Com vagar, a chave rodou na fechadura do quarto de Madalena. Um homem abriu a porta e entrou. Não havia luz, mas a janela aberta batia com o vento. O homem chamou baixinho:
— Madalena! Madalena!
Como ninguém respondesse, correu à janela. Olhou na escuridão. Uma corda forte pendia e redemoinhava enquanto o par descia apressado. O homem compreendeu o que estava acontecendo. O ciúme e o desespero tomaram-no. Então, puxando pela espada, cortou a corda de um só golpe. No meio da tempestade, um grito de horror soou mais alto. O par enamorado acabava de encontrar a morte na queda violenta!

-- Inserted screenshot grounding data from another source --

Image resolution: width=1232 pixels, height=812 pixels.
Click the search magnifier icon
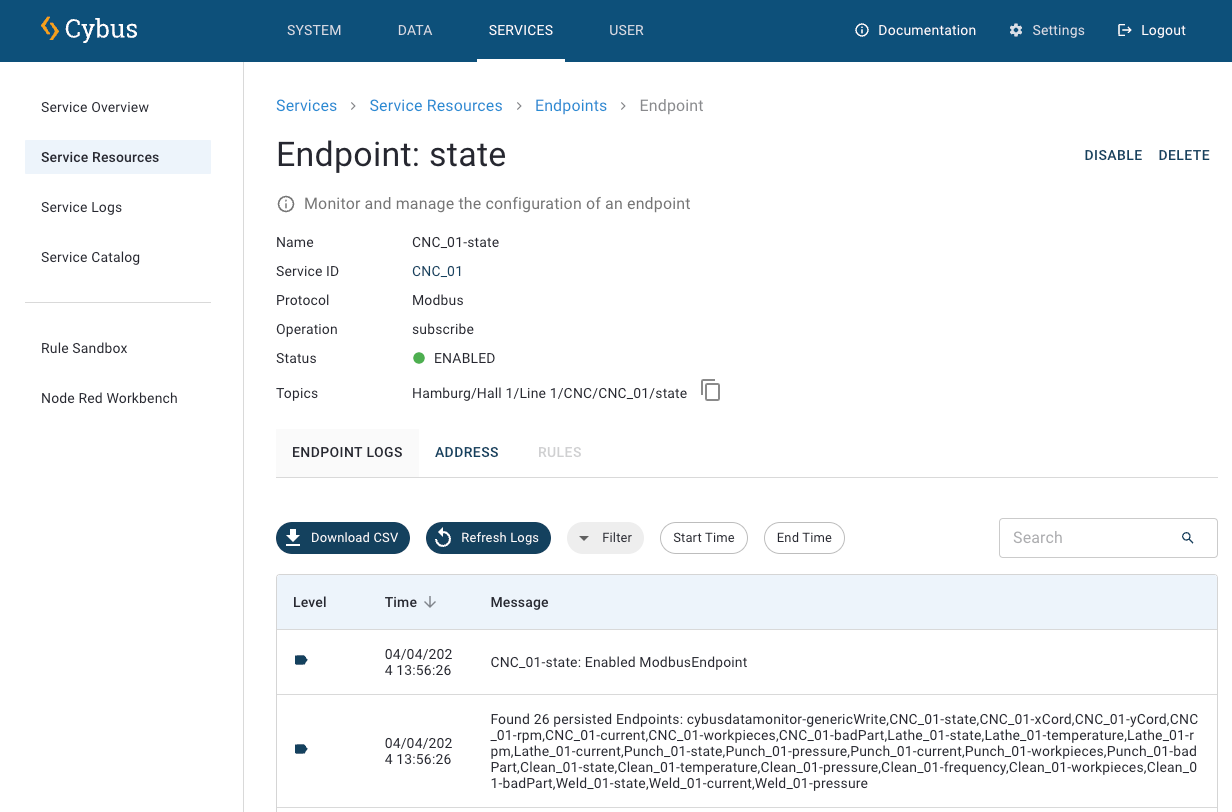click(x=1187, y=538)
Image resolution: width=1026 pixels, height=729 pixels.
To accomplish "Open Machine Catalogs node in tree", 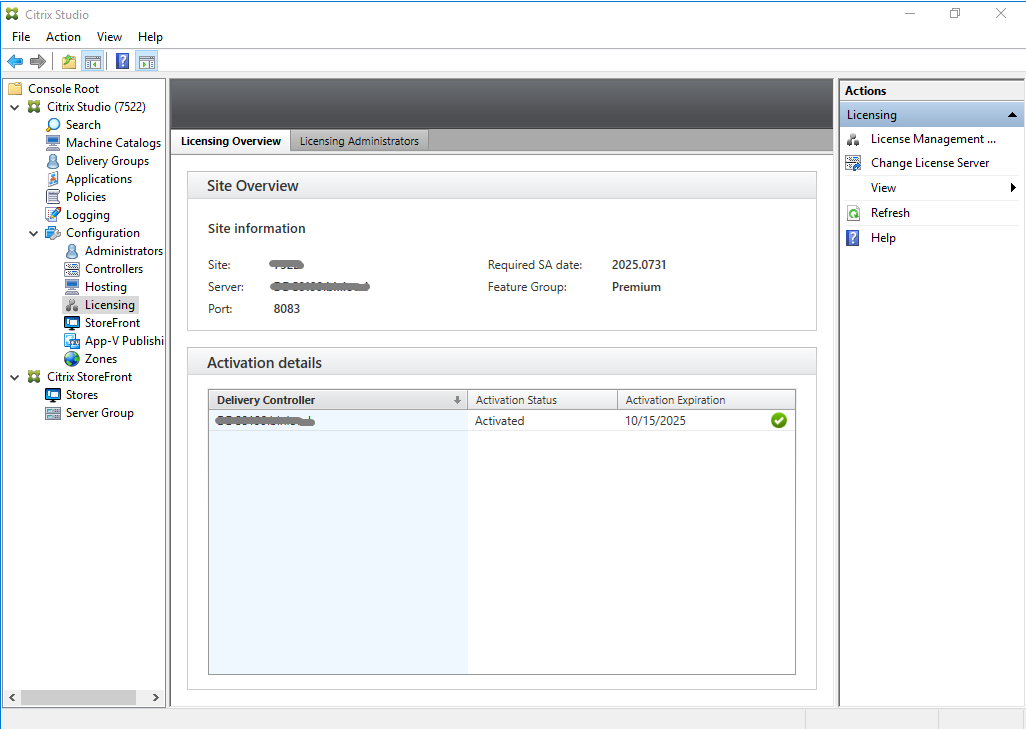I will (112, 143).
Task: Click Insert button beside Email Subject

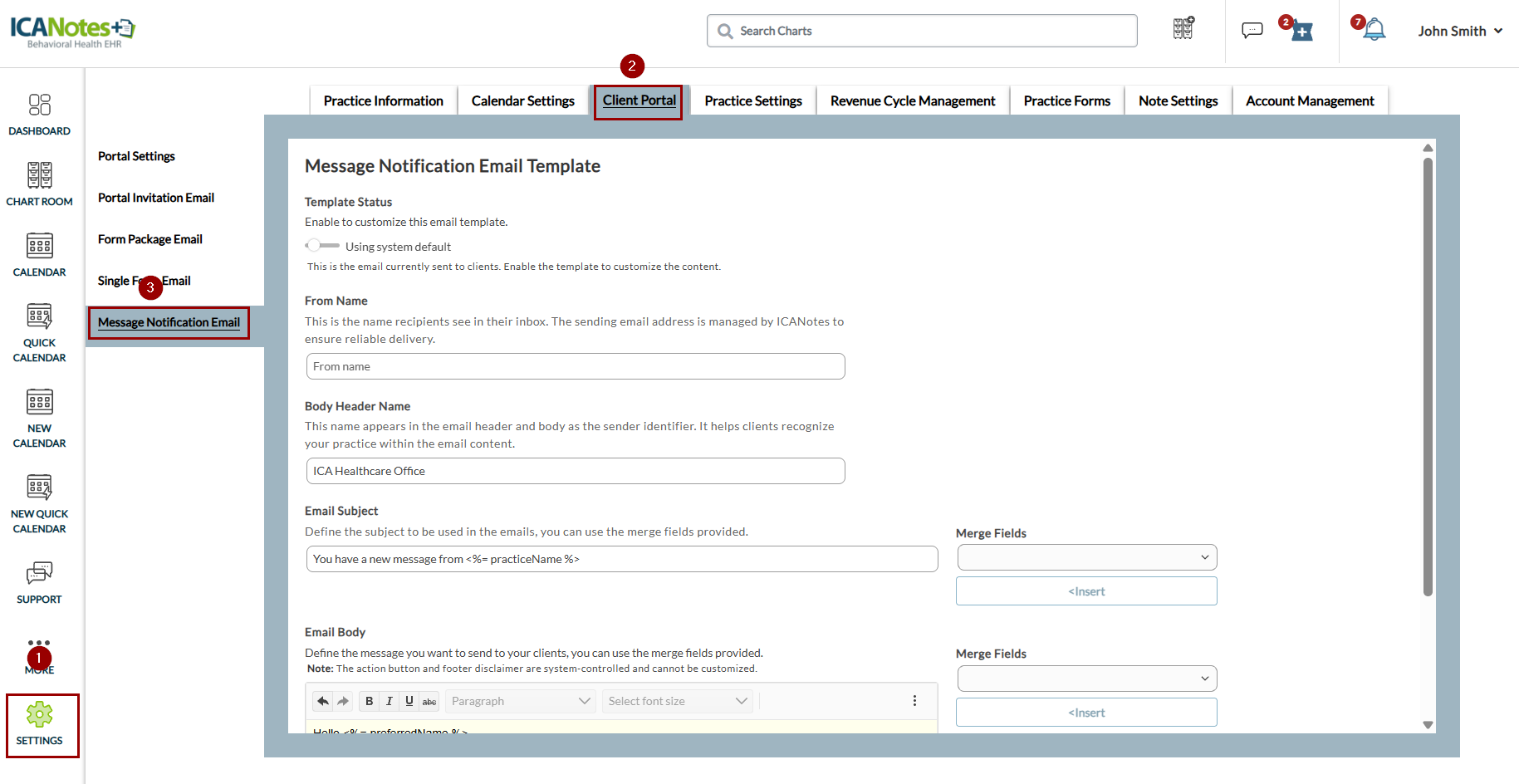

O vento rugiu mais forte ainda. Os cães uivaram. Acordaram as gentes da casa. O assassino fugiu. Porém, ao fugir, esbarrou na escada com D. Pedro. Este perguntou:
— Que fazes aqui?
— Venho de impedir uma fuga!
E empurrando o tio, abalou porta fora e nunca mais foi visto.
D. Pedro subiu as escadas, correndo para o quarto da filha. Lá em cima, a porta escancarada, a janela a bater. Acendeu uma luz. O aposento estava deserto. Foi à janela. Chamou:
— Madalena! Madalena!
De súbito reparou na corda cortada e um pensamento horroroso fê-lo correr até ao fosso do castelo. E aí viu dois corpos enlaçados. Dois corpos sem vida, jorrando sangue. Gritou:
— Tragam-me aqui Madalena e o outro! Quero saber quem é!
Depressa trouxeram os corpos ensanguentados, olhos abertos num espanto. Taparam o rosto de Madalena, para que D. Pedro o não visse, tão dilacerado estava. Mas quando o castelão se debruçou sobre o outro corpo, com uma luz que dificilmente se conservava acesa, no peito do morto viu uma corrente de ouro bem sua conhecida.
Levou as mãos ao rosto e ficou assim à chuva e ao vento, até que o obrigaram a regressar a casa.
Poucos dias depois, no mesmo local onde o par enamorado encontrara a morte, D. Pedro mandou erguer uma cruz com a seguinte inscrição: «José e Madalena. Rezem um padre-nosso por suas almas.»